• ACTIVITY: Set down, exactly as written, the line containing "Viewport: 738px width, 624px" and all the lines that follow it to the end of the entries below, omitting every picture.

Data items

----------

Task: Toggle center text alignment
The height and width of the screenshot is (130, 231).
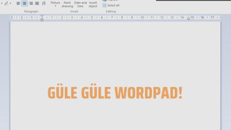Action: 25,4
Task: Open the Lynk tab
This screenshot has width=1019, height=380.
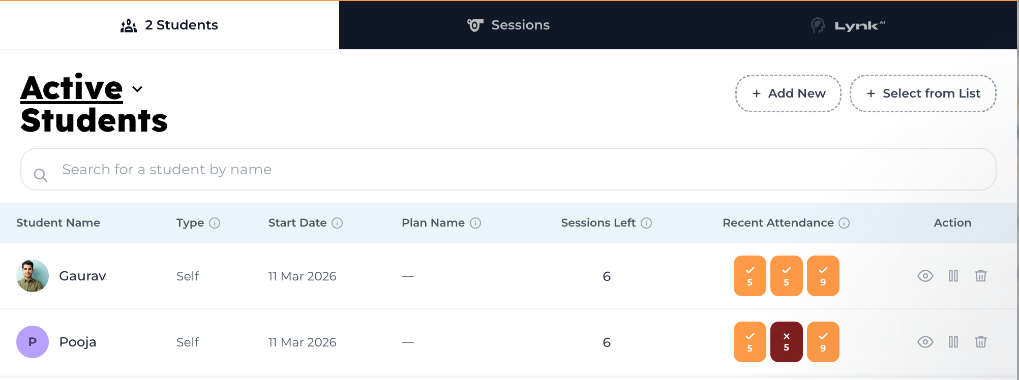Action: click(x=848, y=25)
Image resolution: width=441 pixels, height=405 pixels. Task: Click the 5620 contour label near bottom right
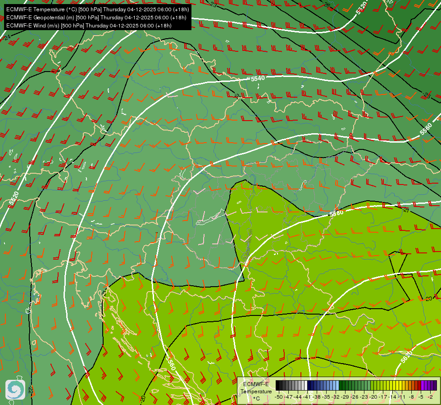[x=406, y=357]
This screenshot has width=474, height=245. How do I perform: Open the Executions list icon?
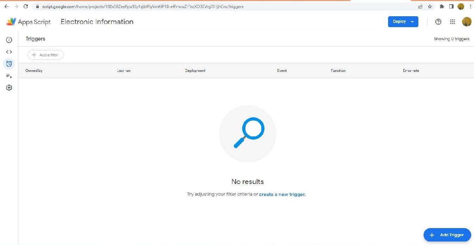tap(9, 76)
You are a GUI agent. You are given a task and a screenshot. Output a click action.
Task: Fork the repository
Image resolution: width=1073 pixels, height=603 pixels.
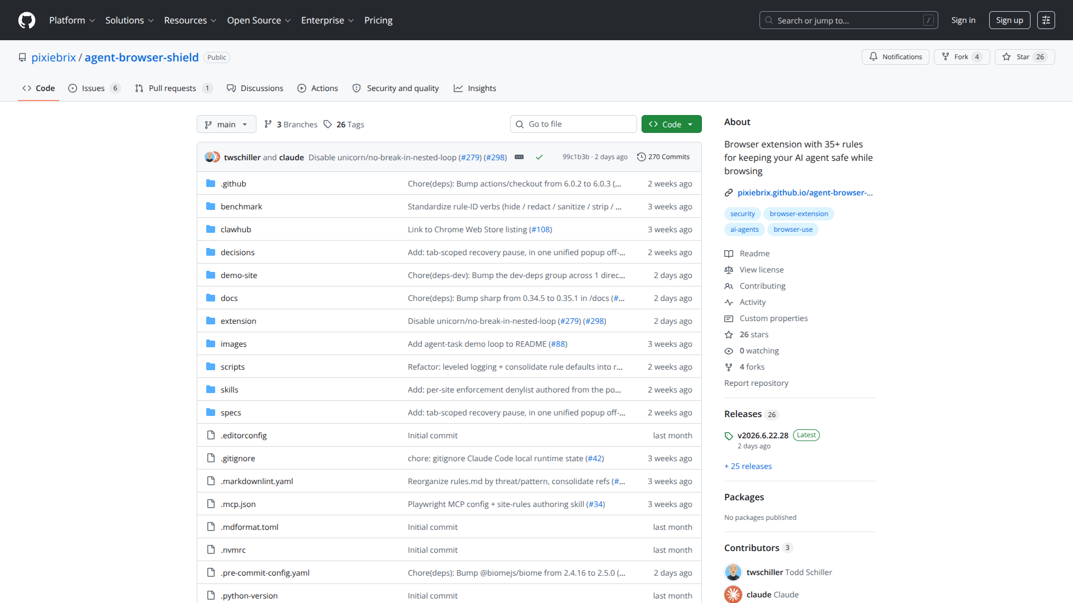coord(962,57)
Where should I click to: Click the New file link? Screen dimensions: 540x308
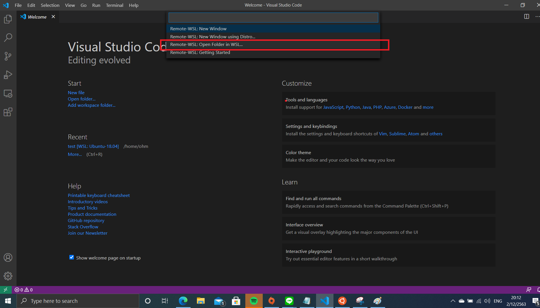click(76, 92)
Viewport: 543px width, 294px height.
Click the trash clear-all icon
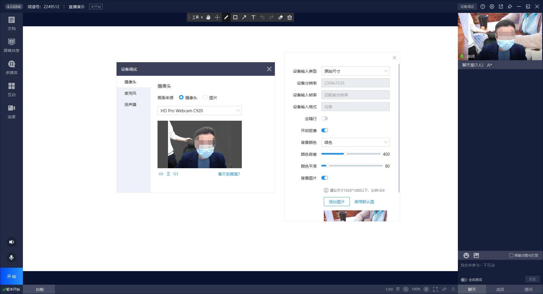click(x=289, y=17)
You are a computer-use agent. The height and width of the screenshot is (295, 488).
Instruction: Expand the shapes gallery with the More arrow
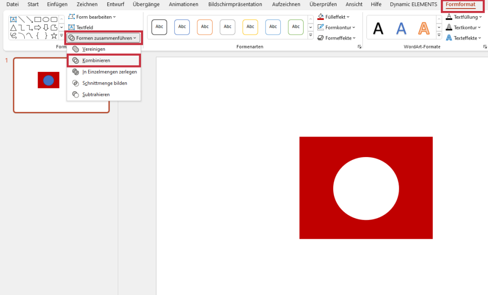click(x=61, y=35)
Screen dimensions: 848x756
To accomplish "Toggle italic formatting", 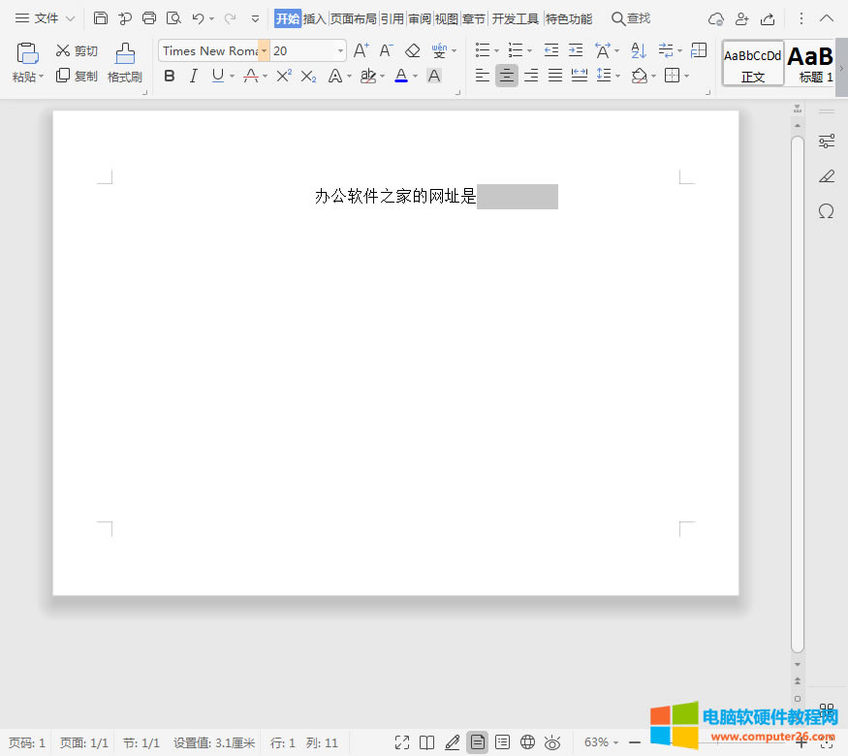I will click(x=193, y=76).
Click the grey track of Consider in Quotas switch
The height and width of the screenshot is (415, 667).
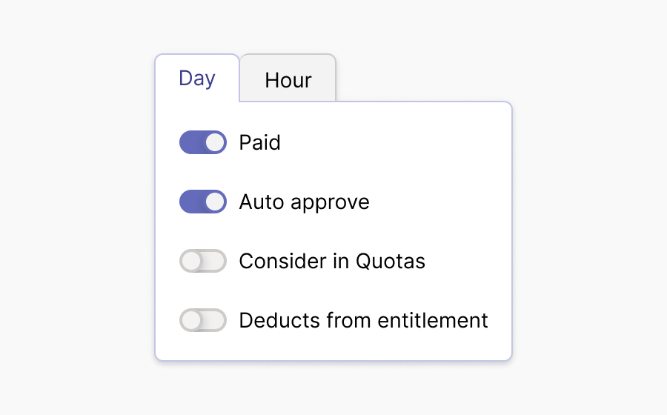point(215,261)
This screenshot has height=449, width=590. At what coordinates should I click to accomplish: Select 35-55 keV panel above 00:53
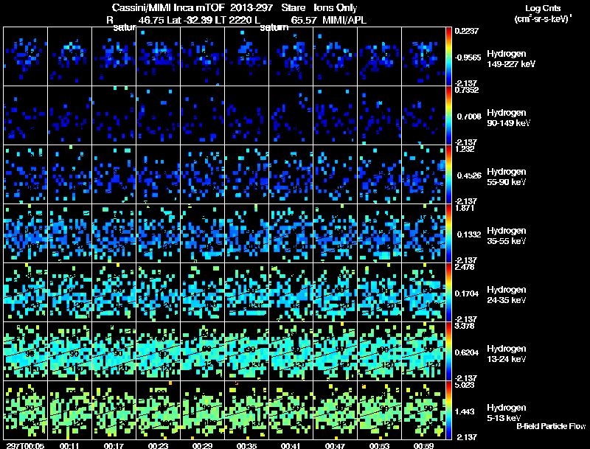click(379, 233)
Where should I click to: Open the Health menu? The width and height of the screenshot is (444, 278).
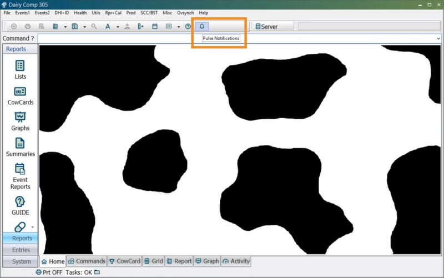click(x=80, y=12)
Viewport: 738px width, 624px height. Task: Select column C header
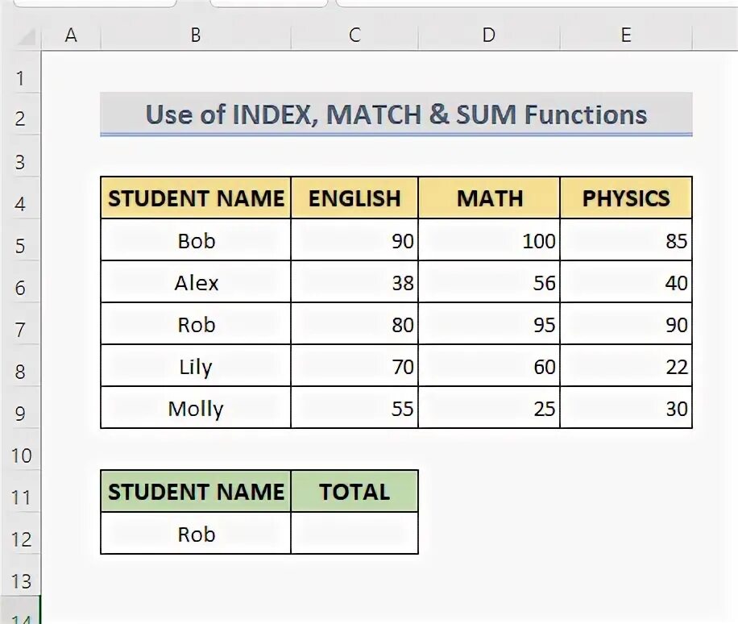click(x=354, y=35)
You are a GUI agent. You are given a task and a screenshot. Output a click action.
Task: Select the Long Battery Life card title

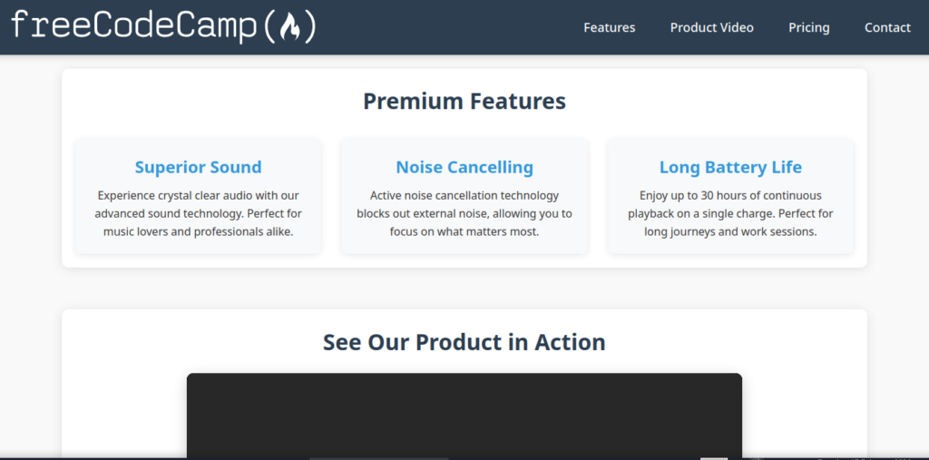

----------

• ANSWER FOR THIS EXERCISE:
Viewport: 738px width, 624px height. Task: Select column C header
click(x=354, y=35)
You are a GUI agent. You are given a task and a screenshot. Output a click action.
Task: Select the Long Battery Life card title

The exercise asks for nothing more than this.